Triple-$\alpha$ reaction rates below $T_9=3$ by a non-adiabatic three-body model

The triple-$\alpha$ reaction from ternary continuum states at off-resonant energies, $\alpha+\alpha+\alpha \rightarrow ^{12}$C, still remains in unsolved problems. This direct process is estimated with a non-adiabatic Faddeev hyper-spherical harmonics and $R$-matrix expansion method. After reviewing this model, the resultant photo-disintegration of $^{12}$C($2^+_1 \rightarrow 0^+$) is shown to be in 10$^{-15}$--10$^{-3}$ pico-barn order for $0.15 \le E \le 0.35$ MeV. This is far below the values predicted by the recent adiabatic calculations.
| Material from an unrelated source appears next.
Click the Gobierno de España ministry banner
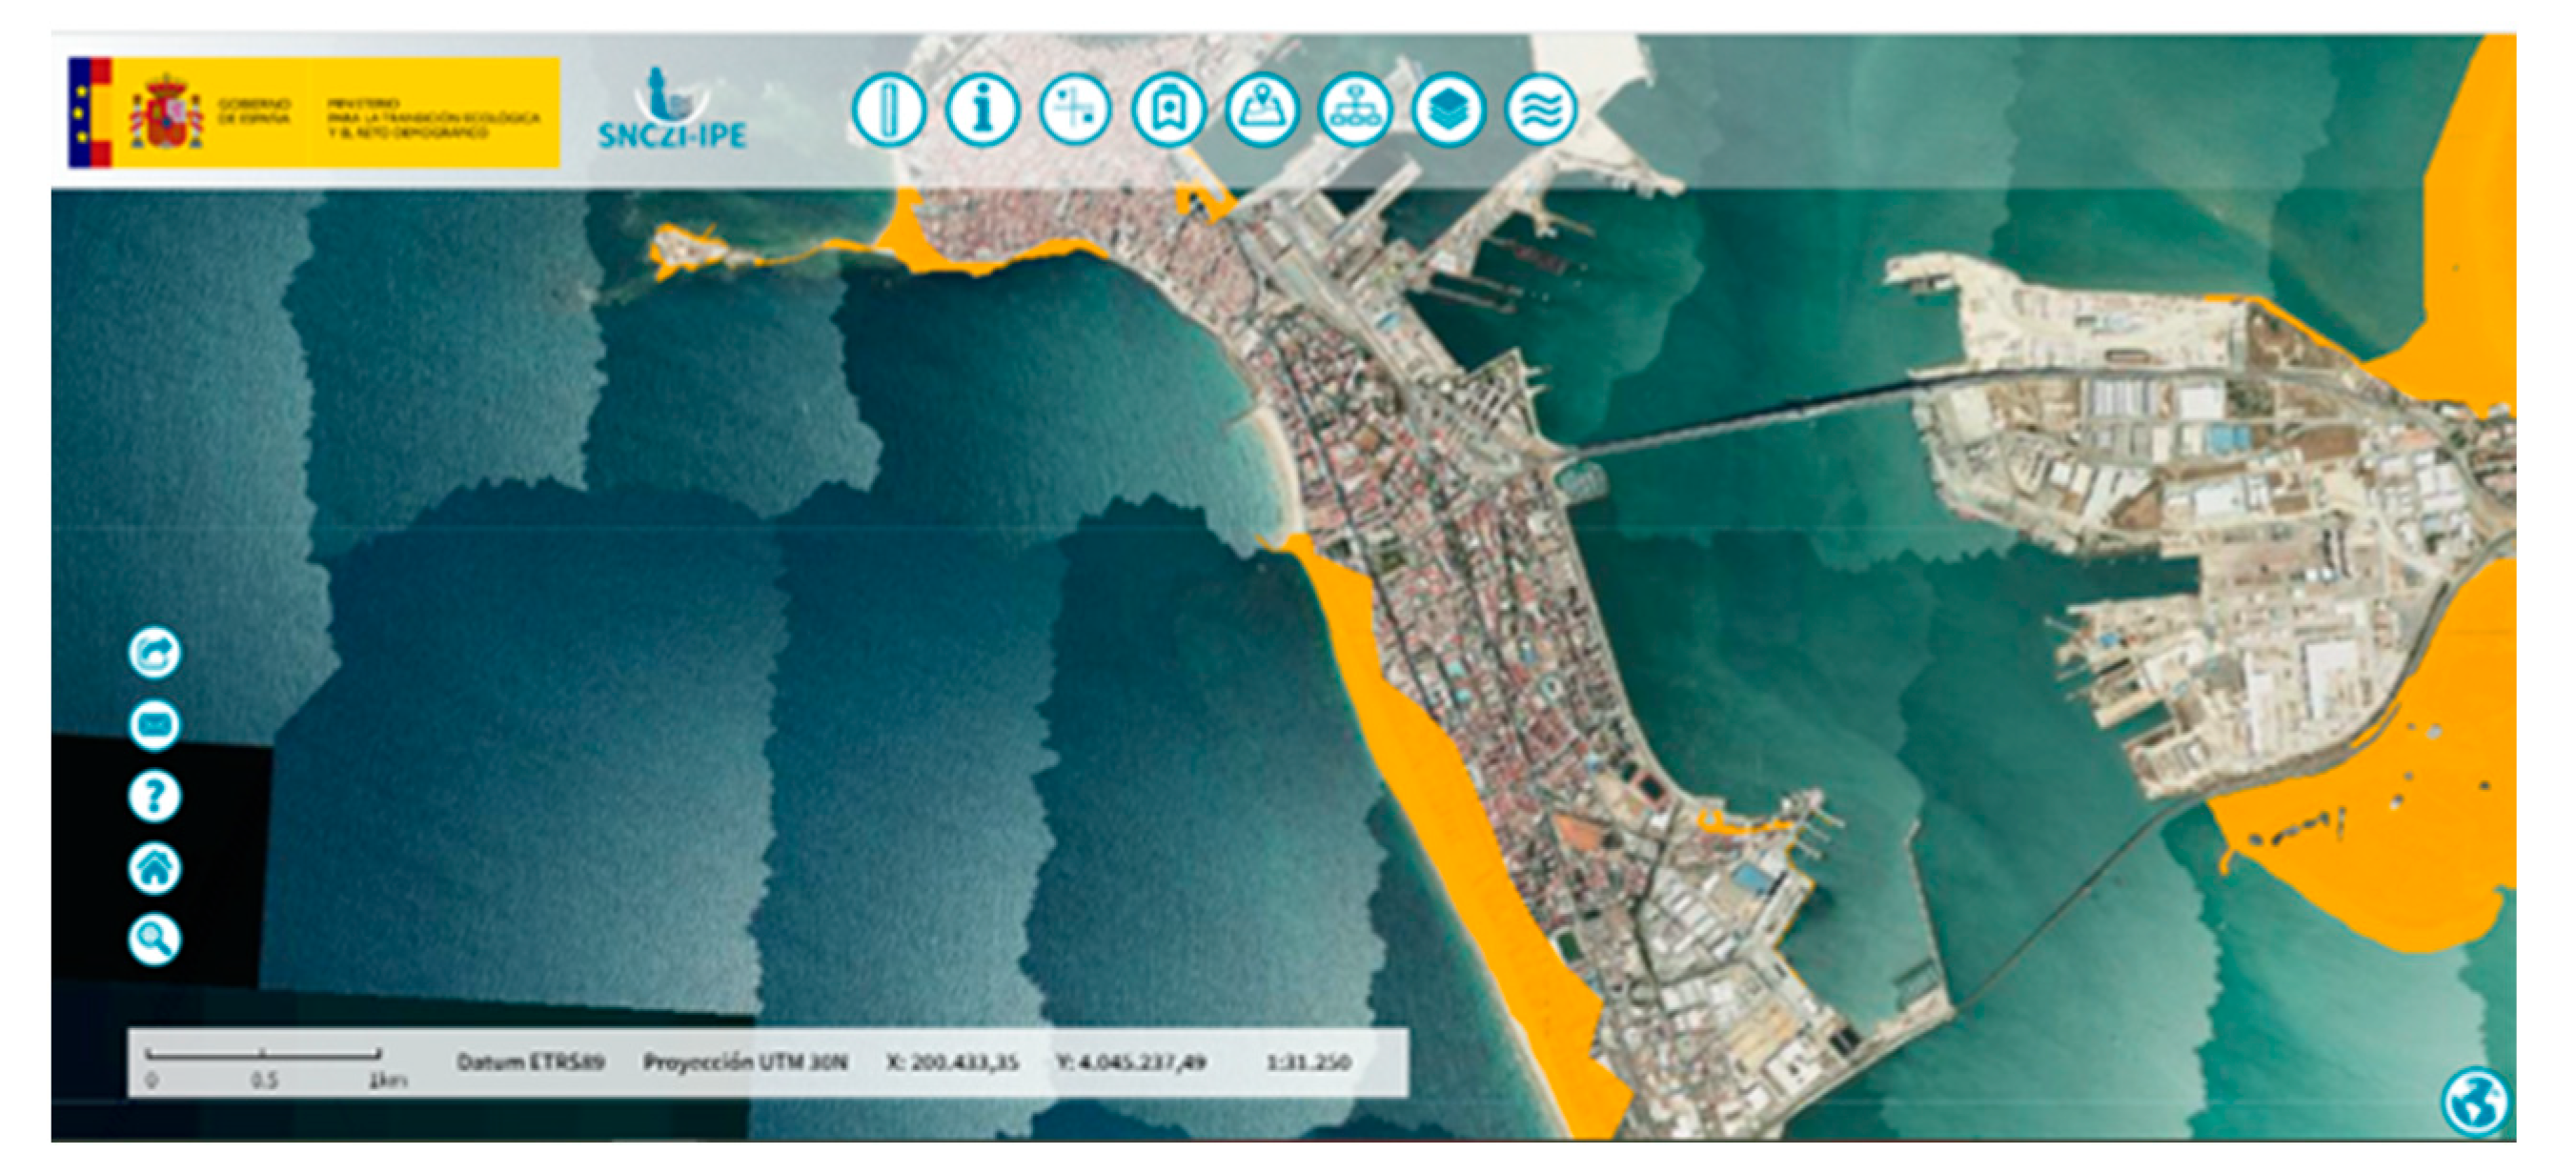2576x1173 pixels. [314, 112]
In spite of the large difference, the derived reaction rates are illustrated to be concordant with the current evaluated rates for $0.08 \le T_9 \le 3$ including helium burning temperatures. The difference below $E = 0.20$ MeV can be seen in the rates for $T_9 \le 0.07$. In comparison with the calculations, the triple-$\alpha$ reaction rates are found to be reduced by about 10$^{-4}$ at $T_9 = 0.05$, because of an accurate description for $^8$Be break-up. Uncertainties of the rates are also estimated by examining sensitivity to 3$\alpha$ potentials. With introducing three-body $S$-factors and a resonant term, the present rates are expressed in an analytic form, and they are provided in a tabular form for astrophysical applications. To update the evaluated rates, non-resonant sequential process between $\alpha+^8$Be may be eliminated by hand.